AVAILABLE RECORDS:

*****

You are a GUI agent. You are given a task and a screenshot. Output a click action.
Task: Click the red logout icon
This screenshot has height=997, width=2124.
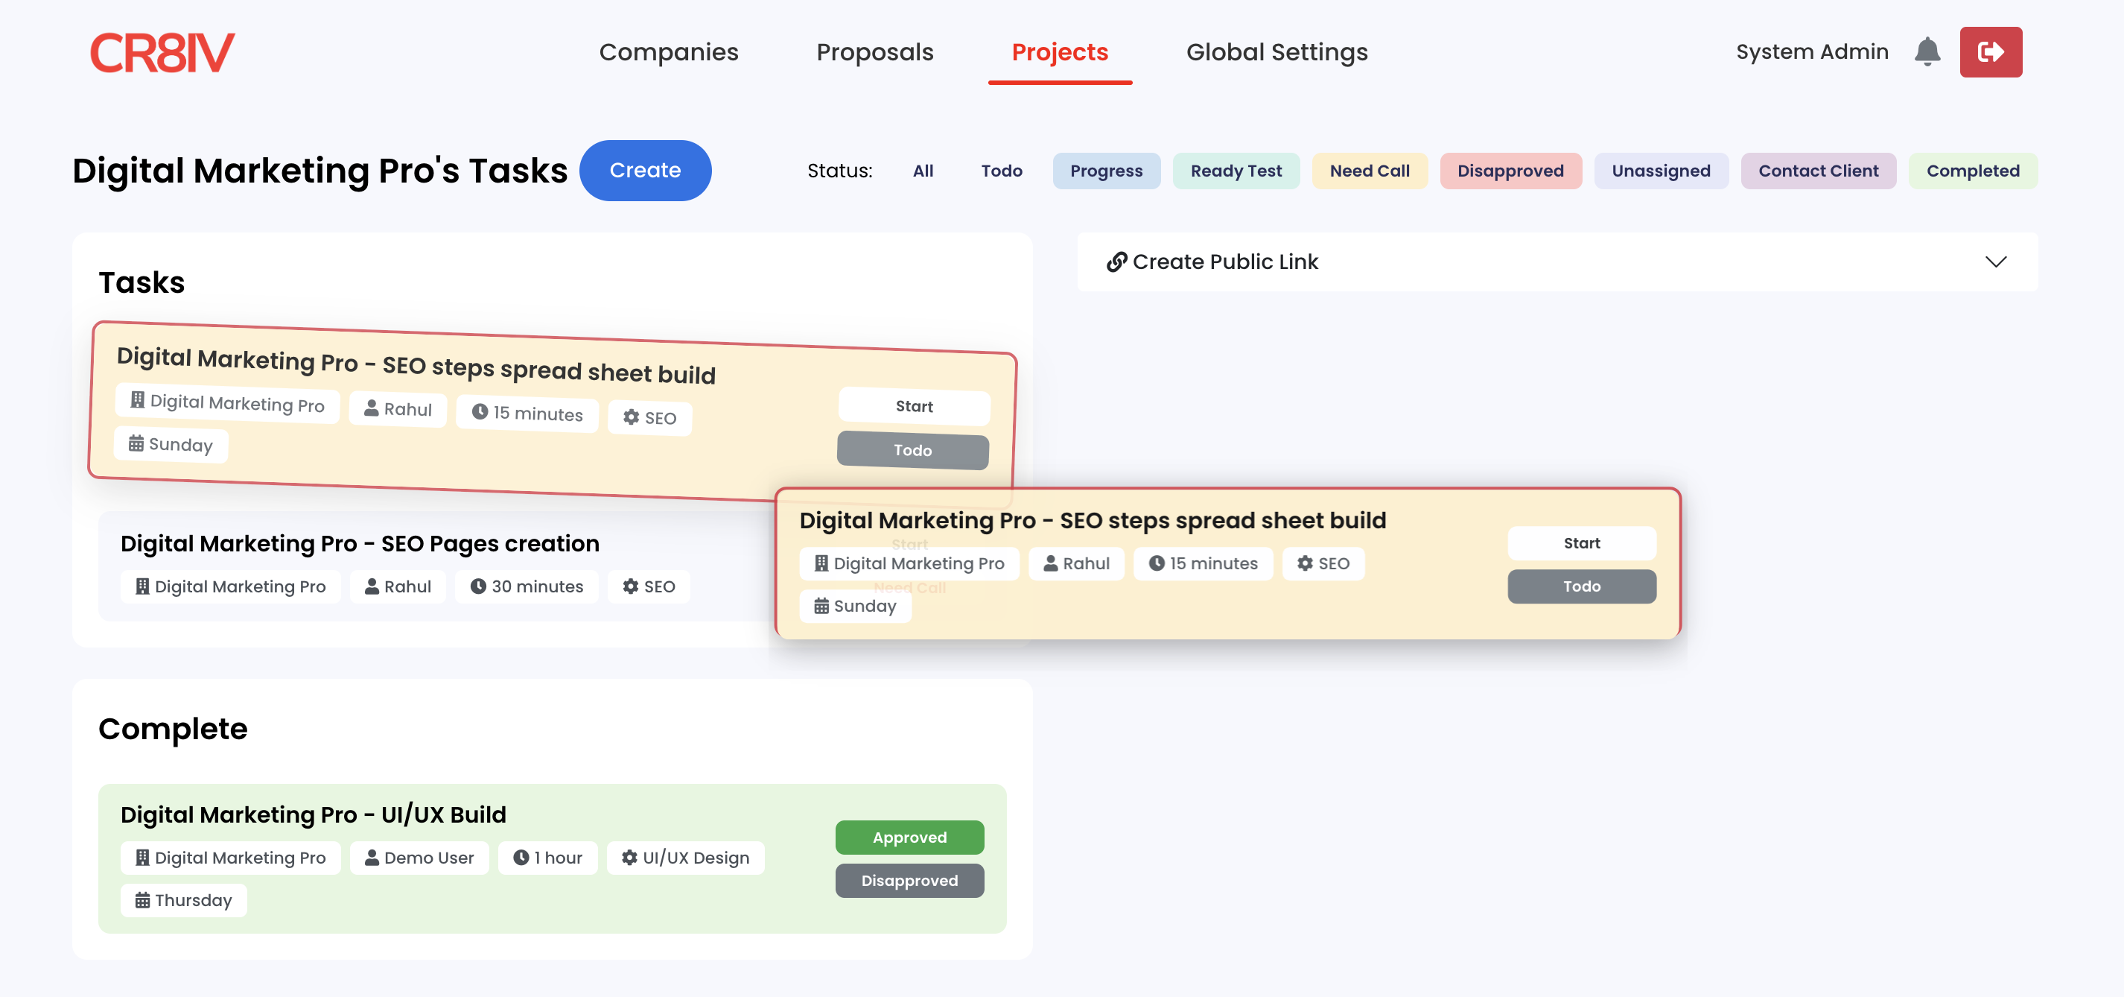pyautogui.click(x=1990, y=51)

*****

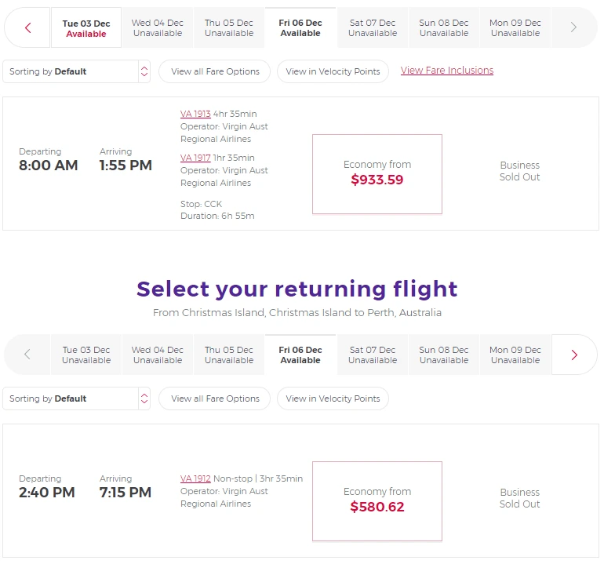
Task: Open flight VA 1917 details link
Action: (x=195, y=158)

*****

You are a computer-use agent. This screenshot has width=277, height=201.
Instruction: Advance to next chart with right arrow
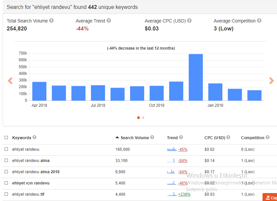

*****

DIRECTIONS FOR THIS TASK: Copy verbatim the lines from the one containing "You are a computer-use" up to and including the one containing "Instruction: Advance to".

OUTPUT OF THE EXERCISE:
You are a computer-use agent. This screenshot has width=277, height=201.
Instruction: Advance to next chart with right arrow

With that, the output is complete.